Política

Temer diz que reforma da Previdência vai garantir direitos de quem mais precisa

(Foto: Reuters/Adriano Machado)

O presidente Michel Temer voltou a defender a reforma da Previdência nesta quinta-feira (09), destacando que ela vai garantir os direitos “de quem mais precisa”.

“O Brasil voltou e agora é hora de olhar para frente e dar mais eficiência ao dinheiro que você paga impostos. Por isso a gente precisa fazer, por exemplo, a reforma da Previdência. Queremos uma reforma que garanta direitos de quem mais precisa”, disse Temer em uma entrevista à Voz do Brasil, programa do sistema estatal de comunicação.

Segundo o presidente, a reforma vai garantir os direitos de quem ganha até dois salários mínimos e “combate privilégios de quem ganha mais de 20, 30 mil”.

“Quem ganha até dois salários mínimos não vai ter prejuízo nenhum, por isso que precisamos e estamos buscando o empenho de todos, Congresso Nacional, sociedade, para fazer a reforma justa que promova o desenvolvimento do Brasil nos próximos anos”, disse.

Mais cedo, Temer disse estar “animadíssimo” com as articulações que estão sendo feitas desde a o início da semana em torno da aprovação da reforma.

“Eu estou animado porque hoje eu tenho o apoio do presidente (da Câmara) Rodrigo Maia, do presidente (do Senado) Eunício Oliveira, fizemos várias reuniões nesses dois, três dias”, disse Temer a jornalistas, logo após evento no Palácio do Planalto.

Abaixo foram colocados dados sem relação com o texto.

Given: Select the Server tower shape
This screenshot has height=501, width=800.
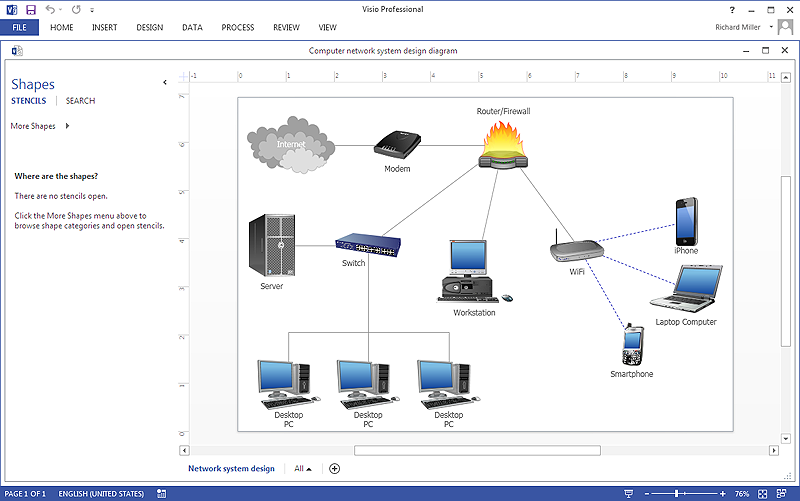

O presidente sinalizou que há espaço para a reforma ser aprovada, desde que se explique “direitinho” o objetivo da “verdadeira” reforma da Previdência e sua importância.

“O objetivo dela é combater privilégios e preservar os mais vulneráveis, não há nenhuma modificação em relação aos mais pobres, o que há sim é uma quebra de privilégios que hoje não podem mais continuar”, disse.

Para Temer, a importância da reforma ficou constatada quando no início da semana ocorreu a “simples hipótese” de que seria difícil aprová-la, o que levou a Bolsa de Valores cair e o dólar subir.

Segundo o presidente, isso foi uma “lição”, lembrando que, depois, quando se afirmou que a reforma seria retomada, a Bolsa voltou a subir e o dólar caiu.